Task directions:
Look through the material below. Return exactly the lines from the one with "You are a computer-use" through the one with "Instruction: View the 조회 414회 view count", both included.
(Record extracts begins)
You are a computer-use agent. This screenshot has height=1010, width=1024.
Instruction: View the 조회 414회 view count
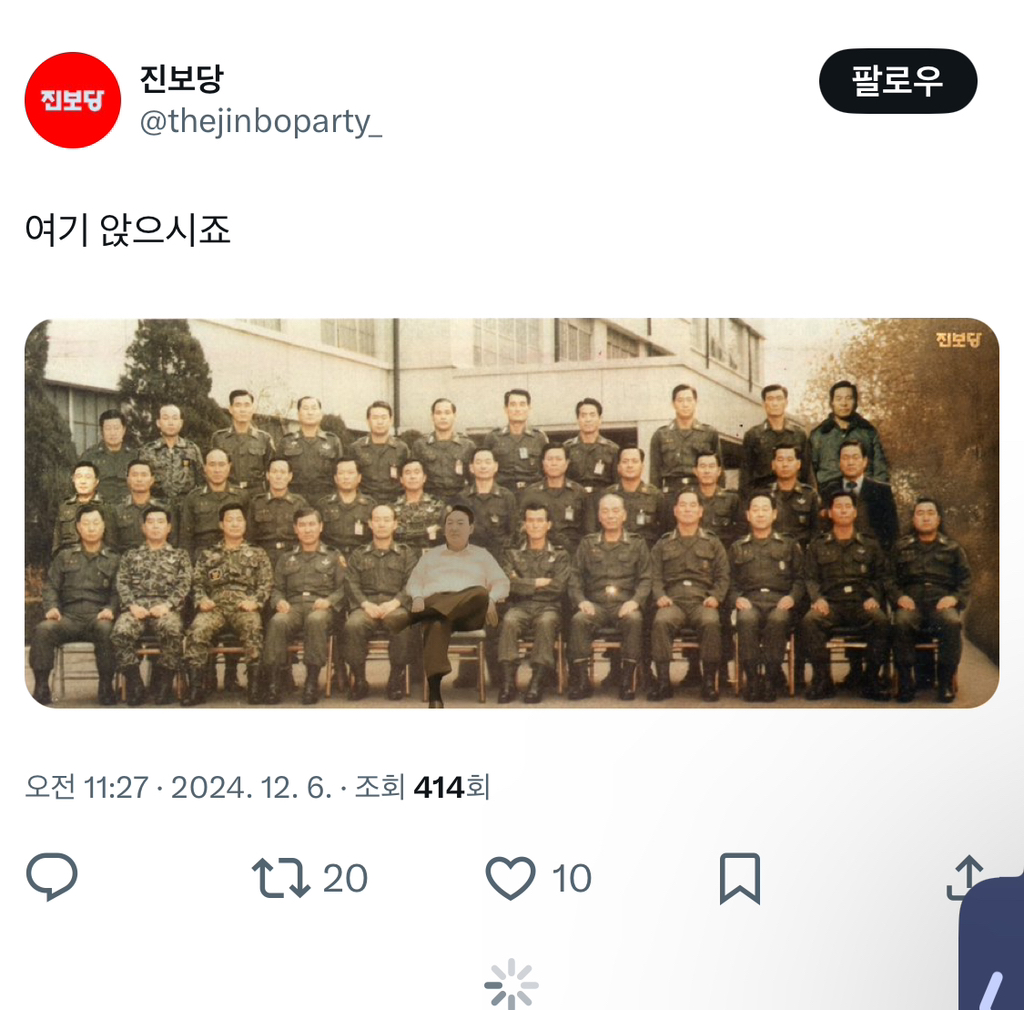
(Record extracts ends)
(Record extracts begins)
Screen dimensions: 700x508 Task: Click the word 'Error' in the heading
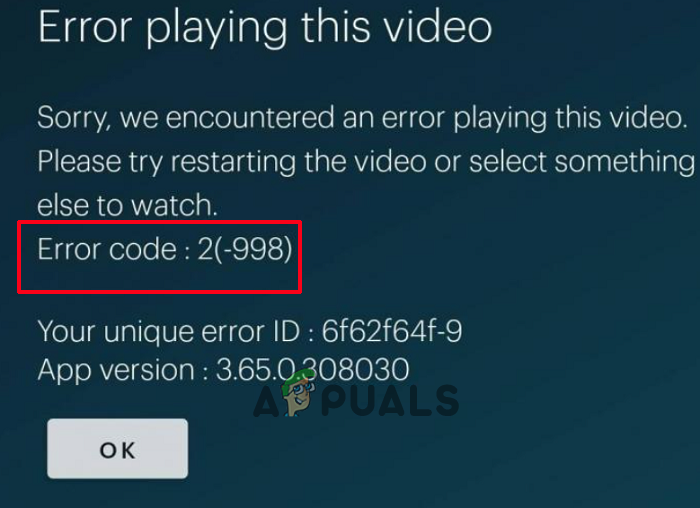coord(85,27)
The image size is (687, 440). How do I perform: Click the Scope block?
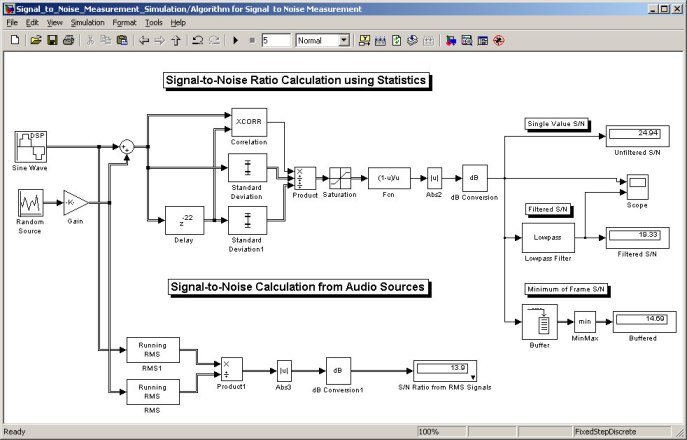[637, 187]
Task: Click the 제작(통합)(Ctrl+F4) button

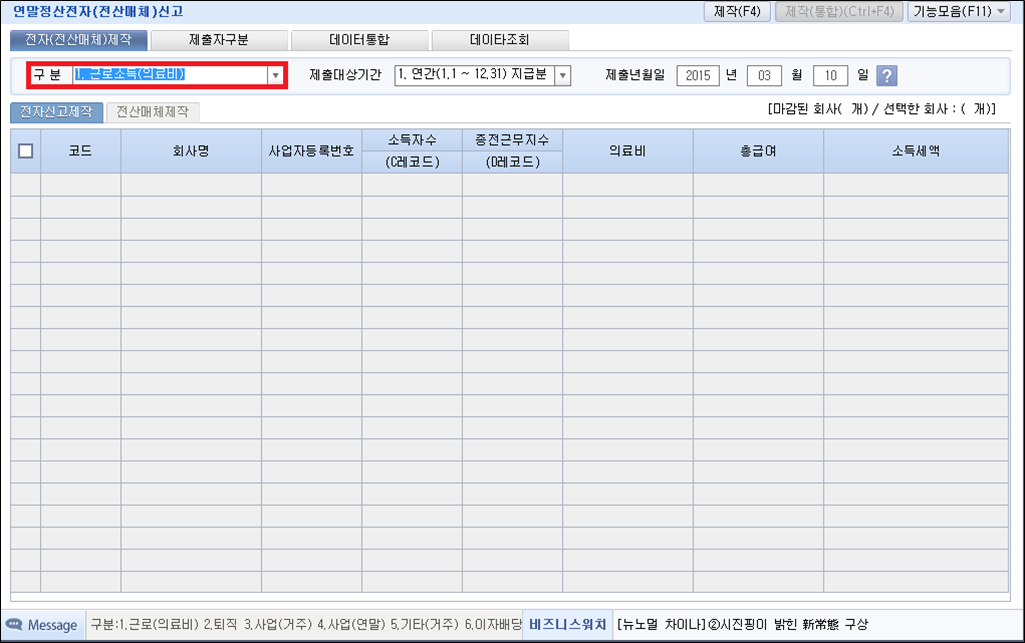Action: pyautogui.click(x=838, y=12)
(Record extracts ends)
Task answer:
You are a computer-use agent. This screenshot has height=1010, width=1024.
Instruction: View the 조회 414회 view count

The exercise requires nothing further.